Law School Case Brief
People v. Schafer - 946 P.2d 938 (Colo. 1997)
The Fourth Amendment to the United States Constitution and its Colorado counterpart are intended to protect from unreasonable governmental intrusion one's legitimate expectation of privacy. The highest protection is afforded to one's residence; a search thereof without a warrant is presumptively unreasonable. In determining whether a defendant has a reasonable expectation of privacy in his tent, the court takes notice that tents have long been utilized as temporary or longer term habitation in Colorado and the West.
During an investigation of a robbery that occurred in a convenience store (shop), police entered the tent of Defendant Scott Robert Schafer, and searched a backpack found in the tent. Defendant was not on the premises at the time, and the police officers did not have a search warrant. Several months later, Defendant was identified by the clerk of the shop as the person who robbed the store. Thereafter, Defendant was charged with aggravated robbery. Prior to trial, Defendant moved to exclude testimony and other evidence based on the warrantless search of his tent and backpack. The district court granted the motion for suppression, finding that Defendant had a reasonable expectation of privacy. The court further held that no exigent circumstances existed for a search without a warrant, as the police were unaware of any connection between the occupant of the tent and the robbery for several months. The district attorney then brought the present appeal.
Was the evidence obtained from the warrantless search of the tent inadmissible?
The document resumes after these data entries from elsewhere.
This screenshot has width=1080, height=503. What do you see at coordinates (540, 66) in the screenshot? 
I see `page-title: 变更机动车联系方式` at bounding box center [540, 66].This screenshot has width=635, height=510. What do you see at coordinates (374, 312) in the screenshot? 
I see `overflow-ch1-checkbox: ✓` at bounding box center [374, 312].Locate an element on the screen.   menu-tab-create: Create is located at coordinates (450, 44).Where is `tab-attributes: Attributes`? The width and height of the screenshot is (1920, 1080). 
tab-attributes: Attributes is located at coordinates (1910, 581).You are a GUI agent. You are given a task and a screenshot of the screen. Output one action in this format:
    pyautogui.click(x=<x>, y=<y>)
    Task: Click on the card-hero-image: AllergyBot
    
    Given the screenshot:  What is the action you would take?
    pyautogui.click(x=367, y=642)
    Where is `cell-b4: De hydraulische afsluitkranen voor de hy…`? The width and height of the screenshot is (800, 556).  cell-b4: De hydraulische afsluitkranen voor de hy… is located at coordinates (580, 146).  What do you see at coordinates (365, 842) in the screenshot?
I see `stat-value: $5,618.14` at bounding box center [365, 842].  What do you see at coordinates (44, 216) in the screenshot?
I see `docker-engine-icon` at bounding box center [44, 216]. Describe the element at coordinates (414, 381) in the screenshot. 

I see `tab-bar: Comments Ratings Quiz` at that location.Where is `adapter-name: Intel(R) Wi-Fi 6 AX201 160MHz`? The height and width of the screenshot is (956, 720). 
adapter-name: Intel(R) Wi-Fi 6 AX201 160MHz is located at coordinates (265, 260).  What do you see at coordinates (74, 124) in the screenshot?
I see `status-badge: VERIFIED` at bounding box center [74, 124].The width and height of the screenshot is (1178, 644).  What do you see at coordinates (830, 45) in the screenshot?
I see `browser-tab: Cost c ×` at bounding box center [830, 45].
On appeal, the court held that the exclusionary rule was properly applied. Although defendant's tent was on private property at the time of the search, defendant was given no notice that he was trespassing or that the owner of the land intended to exclude the public. Accordingly, he enjoyed license and privilege to enter, was in lawful possession of the tent and the personal effects therein, and had standing to contest the search. The court took notice that tents were utilized as temporary or longer term habitation in Colorado and held that defendant had a reasonable expectation of privacy in the tent. There was no basis for the police officers to reasonably believe that the tent and the personal effects therein had been abandoned by their owner. The police observed no one in the vicinity of the campsite and had no reasonable belief that the robbery suspect was the camper or was inside the tent.